The performative cultures

In all periods of history and in all societies, certain ideas, principles, writings, objects or practices have been understood as superior and unavailable.

Thus, they were also ascribed a regulatory function for collective ways of thinking and acting.

De/sacralisations are understood as processes and practices through which things, persons and ideas are communicated as unavailable, unchangeable and order-giving instances or confirm or change their elevated status.
Basically, it is about legitimising rule and the social relevance of certain power interests. Through the use of familiar rituals, value concepts of a political discourse can be mystified/sacralised (or desacralised) and simultaneously legitimised.

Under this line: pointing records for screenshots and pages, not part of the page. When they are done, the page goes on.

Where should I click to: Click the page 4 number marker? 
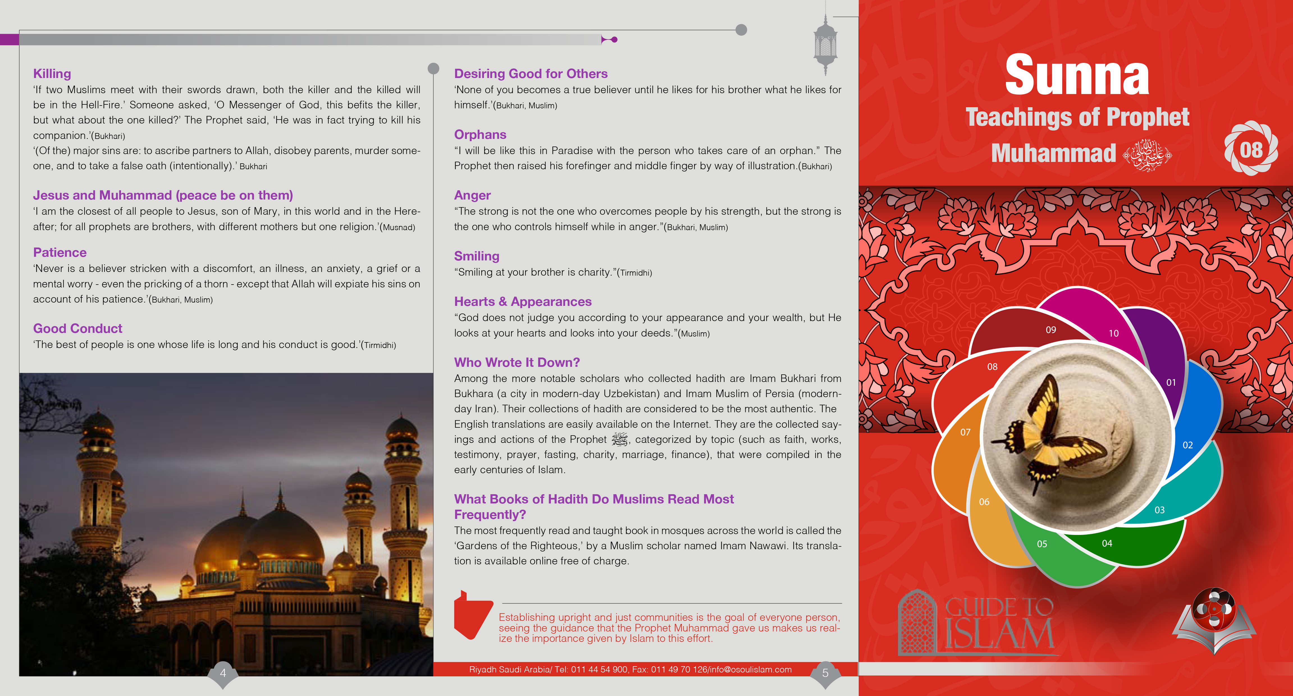[223, 673]
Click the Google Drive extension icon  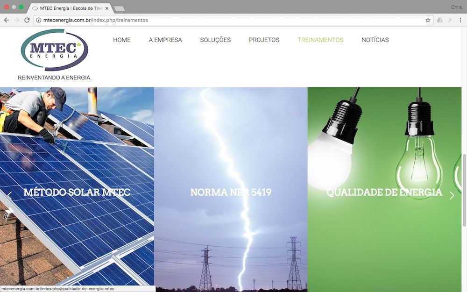pos(440,20)
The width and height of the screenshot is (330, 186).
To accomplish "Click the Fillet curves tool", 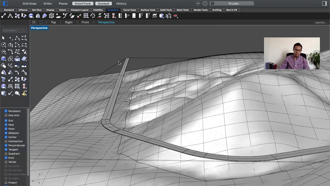I will 10,52.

(An example is ringing in the stock exchange day - the priest does the same in his mass: After the first "Amen" after the offertory ( communion), the bell is rung).

Author's private note: In Mexico, a rubbish man with bell goes ahead to announce rubbish truck

These processes of sacralisation have so far been understood as progressive disenchantment.

See more about "Why do they ring the bell at the stock exchange?" here:

https://twitter.com/tobiasjust/status/1469217816532463616

https://www.nyse.com/the-bell/history

https://www.nasdaq.com/marketsite/bell-ringing-ceremony


Everything has become a commodity - including tolerance

A speculative direction:
From the perception to the empowerment of the world


In his book "Archaeology of Knowledge", Michel Foucault asks about the conditions of statements.
Foucault describes statements as a product of relationships between economic and social processes or systems of norms (especially institutions, sciences, etc.).
Statements are thus a result of "reinscriptions and rewritings" in discourses and dispositives.

This also means that concepts, terms and definitions are constantly forgotten and destroyed.
The archaeology of knowledge asks questions such as: How should one specify the various terms with which one tries to grasp discontinuity in history (threshold, rupture, incision, change, transformation)?